Lynn J. Good is chair, president and chief executive officer of Duke Energy, a Fortune 500 company. Good is an Ohio native and graduated from Miami University where she earned a BS in Systems Analysis and in Accounting (1981).

Early life and education
Good grew up in Fairfield, Ohio. Her father was a math teacher who later became a high school principal. She earned degrees in accounting and systems analysis from Miami University of Ohio.

Early career
Good became an auditor at the Cincinnati branch of Arthur Andersen & Co. While at Andersen, Good broke the barrier to females playing major roles in auditing when she participated in the audit of Andersen's most prestigious account, Cincinnati Gas & Electric. Good rose to supervise that audit, and in 1992 she became one of Andersen's few women partners.

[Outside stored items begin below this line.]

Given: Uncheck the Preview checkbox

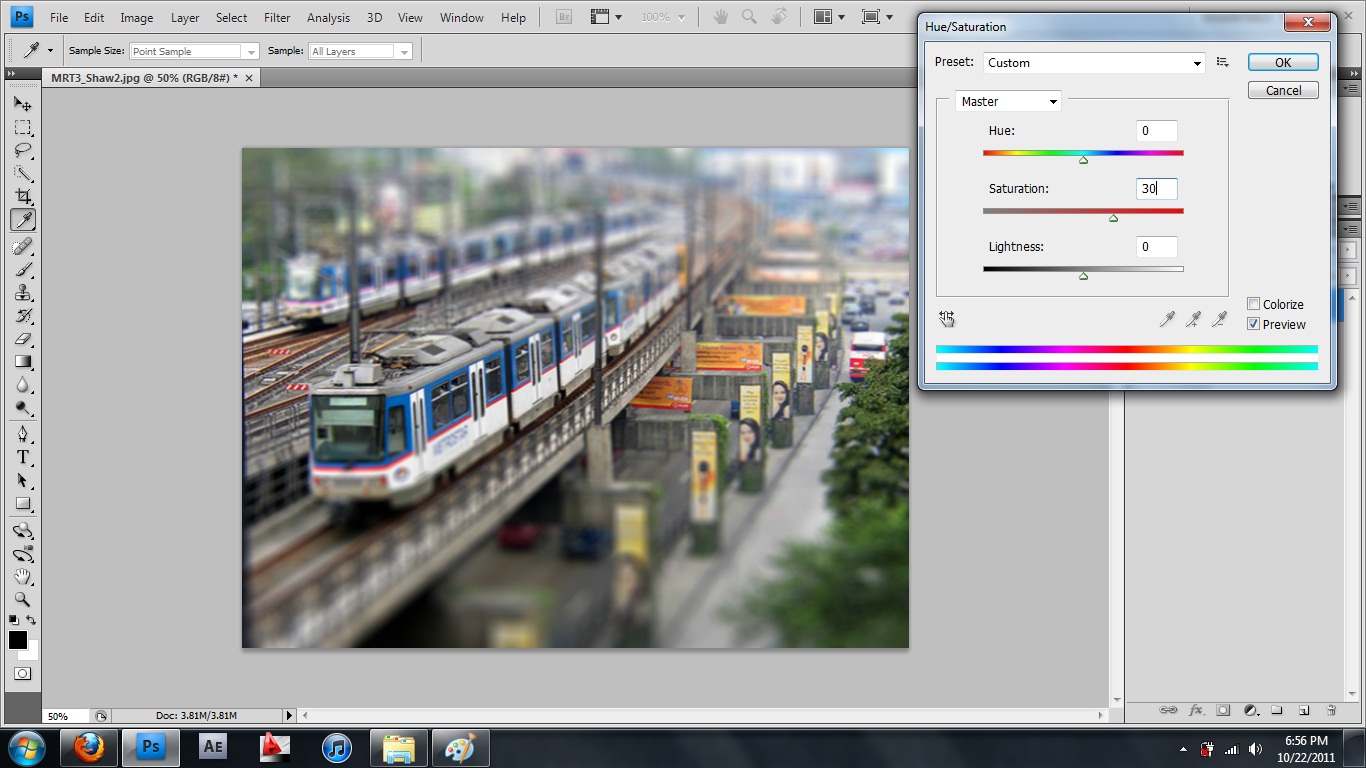Looking at the screenshot, I should pyautogui.click(x=1253, y=324).
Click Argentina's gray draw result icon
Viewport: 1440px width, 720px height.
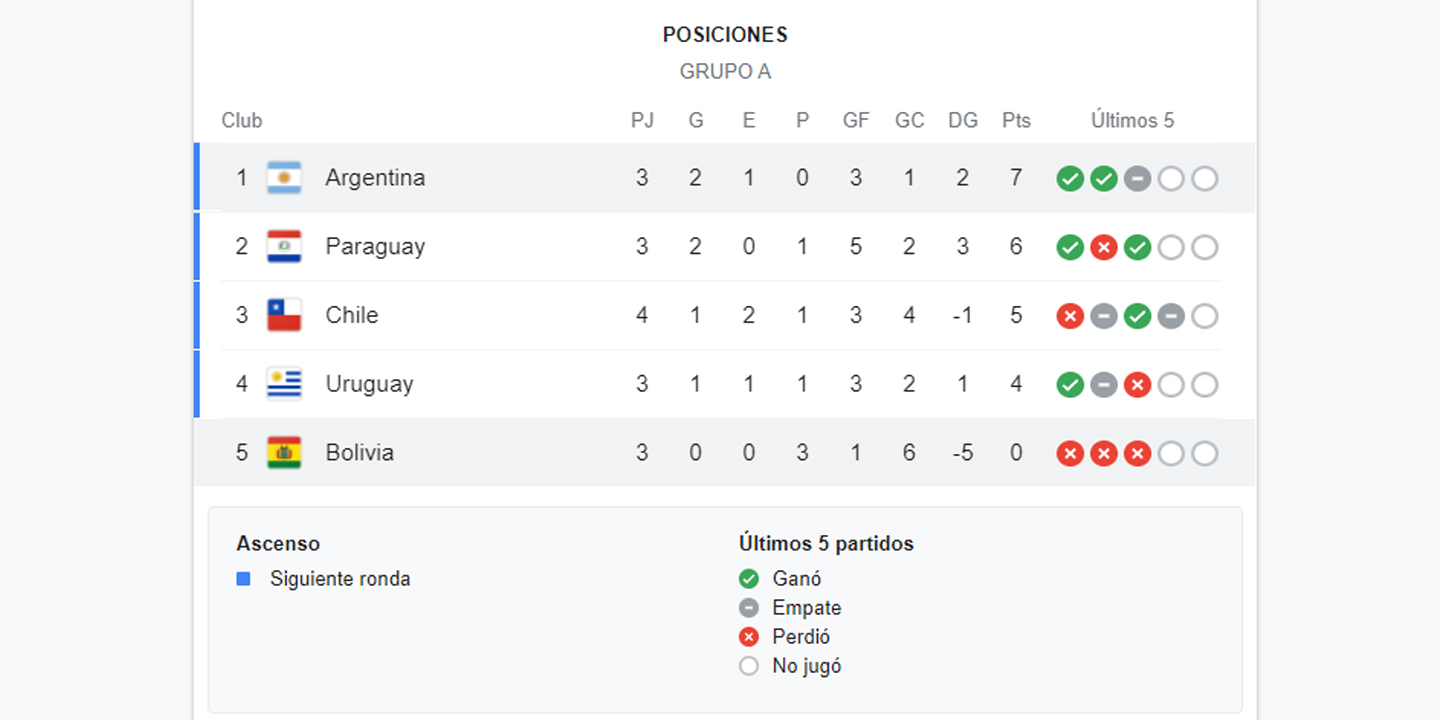pyautogui.click(x=1137, y=179)
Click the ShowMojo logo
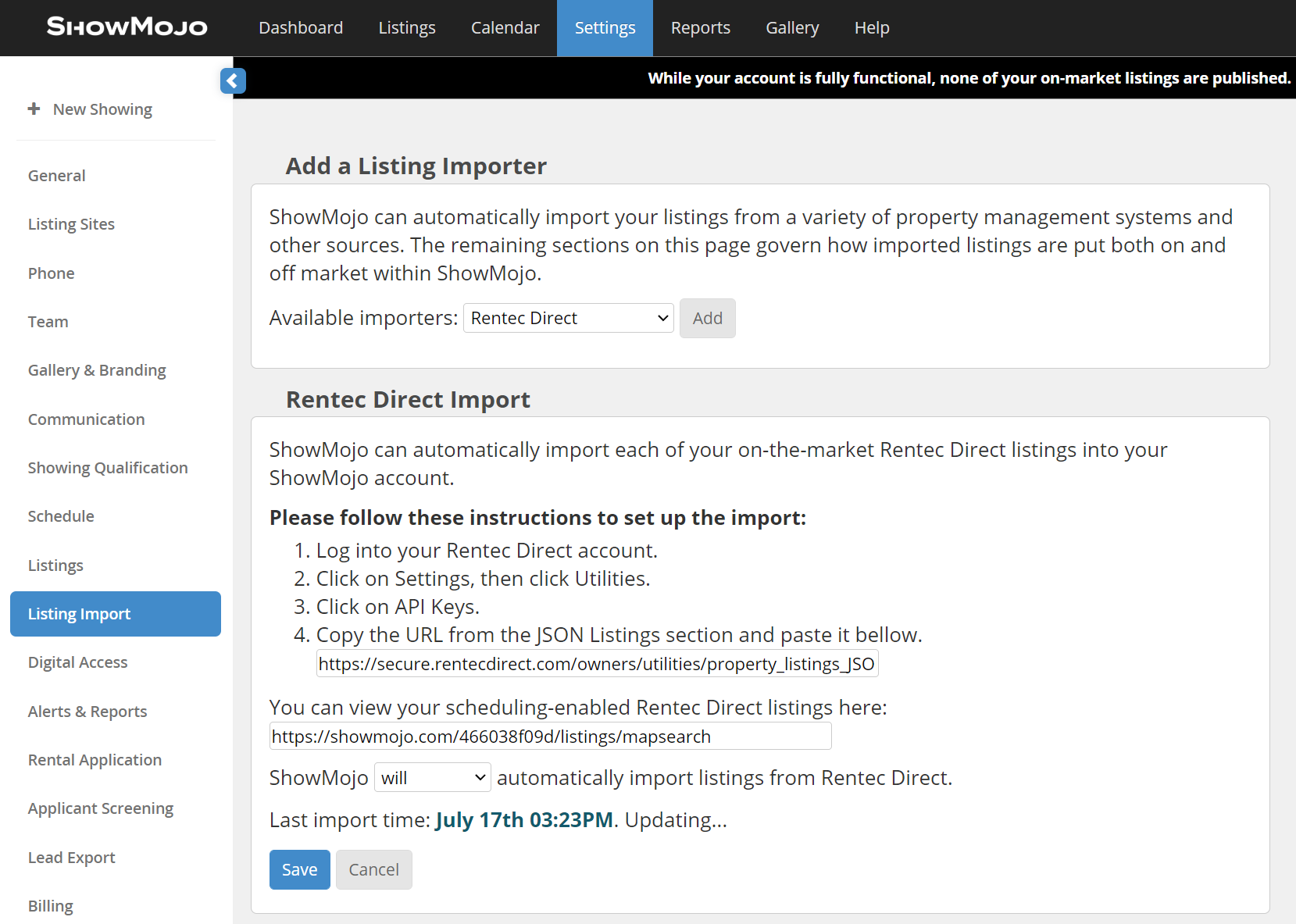The width and height of the screenshot is (1296, 924). pyautogui.click(x=127, y=27)
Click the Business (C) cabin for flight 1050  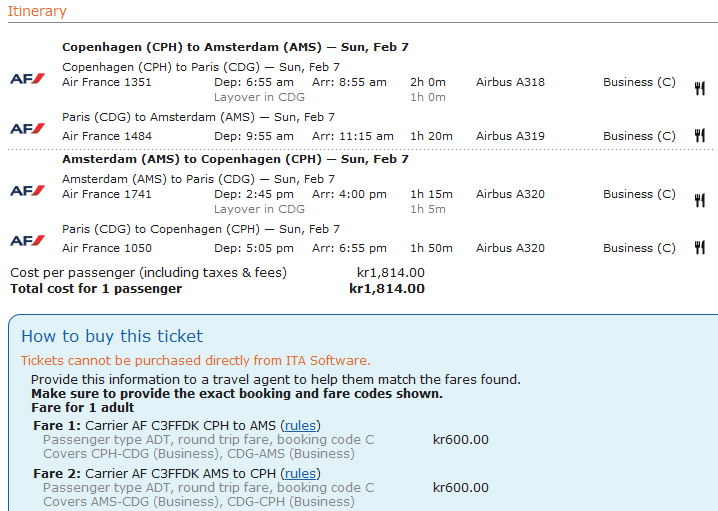639,248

She was also a partner for a time at Deloitte.

Cinergy
Following the collapse of Arthur Andersen in 2002, Good joined Cinergy Corp. as senior vice president of accounting and finance. In 2005, Good was named executive vice president and chief financial officer of Cinergy. In 2006, following the merger of Cinergy into Duke Energy, Good was named senior vice president and treasurer of Duke in the company's Charlotte, North Carolina, headquarters. She went on to head the unregulated commercial business. Good was named Duke's executive vice president and chief financial officer as of July 2009. She began to make large investments in renewable energy such as wind and solar facilities that sell their power to utilities and towns.

Duke Energy
In 2011 Duke of Charlotte and Progress Energy of Raleigh agreed to merge. The deal stipulated that Progress CEO Bill Johnson was to replace Duke CEO Jim Rogers. But in June 2012, on the day that the deal closed, the board fired Johnson and re-hired Rogers instead. North Carolina regulators, following an investigation, reached an agreement with Duke in which the company was required to choose a new CEO by the middle of 2013. Good was selected by a board composed of both Duke and Progress members.
Lynn Good became CEO of Duke Energy on July 1, 2013. Good was also elected to the Duke board. In 2016, she was elected chairman of the board. In 2018, Duke Energy awarded Good just under $14 million in total compensation.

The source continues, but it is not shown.